*** Opening of Data to examine ***

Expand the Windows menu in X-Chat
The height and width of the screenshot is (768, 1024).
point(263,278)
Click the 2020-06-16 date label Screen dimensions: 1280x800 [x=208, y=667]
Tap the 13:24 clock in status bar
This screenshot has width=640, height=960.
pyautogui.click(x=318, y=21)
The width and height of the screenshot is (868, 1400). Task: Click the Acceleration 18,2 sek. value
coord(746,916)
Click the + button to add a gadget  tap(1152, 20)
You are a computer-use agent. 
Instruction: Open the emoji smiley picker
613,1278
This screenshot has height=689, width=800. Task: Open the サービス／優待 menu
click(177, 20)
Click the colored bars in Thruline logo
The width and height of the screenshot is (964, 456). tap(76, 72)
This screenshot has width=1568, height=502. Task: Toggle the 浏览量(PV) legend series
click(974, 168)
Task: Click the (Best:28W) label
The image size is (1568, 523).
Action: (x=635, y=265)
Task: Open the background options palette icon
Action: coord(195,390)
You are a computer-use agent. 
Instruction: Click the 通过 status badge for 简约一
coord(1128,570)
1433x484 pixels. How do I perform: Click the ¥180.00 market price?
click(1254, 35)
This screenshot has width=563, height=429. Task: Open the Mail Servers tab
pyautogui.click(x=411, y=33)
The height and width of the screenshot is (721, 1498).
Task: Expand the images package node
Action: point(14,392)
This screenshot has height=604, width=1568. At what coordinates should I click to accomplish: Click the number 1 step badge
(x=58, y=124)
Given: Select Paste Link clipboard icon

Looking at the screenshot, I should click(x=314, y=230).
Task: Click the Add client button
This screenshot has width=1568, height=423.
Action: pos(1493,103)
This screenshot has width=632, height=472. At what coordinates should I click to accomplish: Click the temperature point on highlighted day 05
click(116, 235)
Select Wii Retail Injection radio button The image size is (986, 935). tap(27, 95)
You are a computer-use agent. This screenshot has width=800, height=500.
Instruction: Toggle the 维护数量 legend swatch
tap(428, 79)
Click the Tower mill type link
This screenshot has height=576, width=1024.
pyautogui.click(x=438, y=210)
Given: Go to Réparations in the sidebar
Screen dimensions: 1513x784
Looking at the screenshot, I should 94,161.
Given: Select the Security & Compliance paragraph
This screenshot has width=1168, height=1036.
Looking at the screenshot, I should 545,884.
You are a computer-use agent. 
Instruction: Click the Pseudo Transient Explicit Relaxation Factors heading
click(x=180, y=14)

*** Close of Data to examine ***

[Directions for this task]
Return every line in the records that includes the string "button".

[Problem solution]
Click the + button to add a gadget  tap(1152, 20)
Task: Click the Add client button
Select Wii Retail Injection radio button The image size is (986, 935). tap(27, 95)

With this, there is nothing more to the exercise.